Genetic Programming could be used for this. As a biological system can be abstracted in a biological function as seen above, we first tried to evolve a function with the same evaluation as previously. Preliminary results showed that the returned equations were too complicated in order to find the biological system associated to the obtained equation. In synthetic biology, systems are made of so called parts, DNA sequences coding for promoters, proteins, terminators, among others. A good idea would be to use the standard decomposition of systems into blocks to evolve a graph, composed of such elements. A new formalism must be imagined for mutation, crossover and evaluation. To what corresponds the nodes and edges is still unclear. Ideally, the algorithm would be able to build the most compact biological system which, given the right constants, would fulfill the requirements. This hints towards an evaluation process taking into account the size of the system (it is easier to produce a promoter sensitive towards one or two regulators than towards four or five). Because some systems’ behavior depends heavily on their parameters (e.g. the system presented here) the graph should not only produce an architecture (which product regulates the expression of which other product) but also include quantitative or semi-quantitative elements. Of course, as an optimization step is included afterwards, this step should be quite quick. Taking inspiration from fuzzy logic which introduces an intermediate level between binary and continuous elements, a further step would be to introduce parts with three different level of sensitivity, expression, etc.

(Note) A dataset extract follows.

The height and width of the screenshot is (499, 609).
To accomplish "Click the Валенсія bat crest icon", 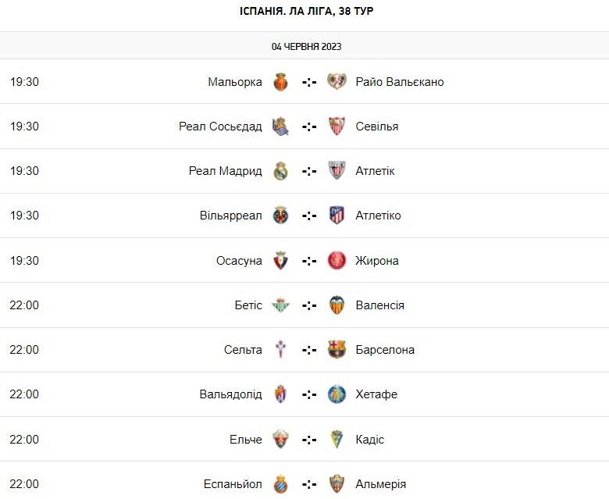I will [x=337, y=305].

6 Conclusion and Future Work

This work demonstrates the relevance of evolutionary algorithms in synthetic biology, in particular in the field of biological networks. Being able to optimize the parameters of a defined system before going to the bench is an important speedup in the process of biological networks design. Indeed, biologists typically have to test various sets of components before finding the most suitable. Such an algorithm gives hints on which parameters are of key importance and which kind of components should be used (e.g. a strong or weak repressor). Moreover, as this tool is capable of generating sets of parameters realizing a large variety of functions, it can also help to understand the specifics of a system, by varying the target function used in evaluation and analyzing the returned parameters. This modularity enlarges designers’ horizon by giving them the possibility to preliminary test in silico any (crazy) idea they might have.

This optimizing step is to be preceded by a network conception step, also ideally automated. Genetic programming is a promising field in this regard. Formalism of the networks components, the operators to use and the evaluator is what comes next.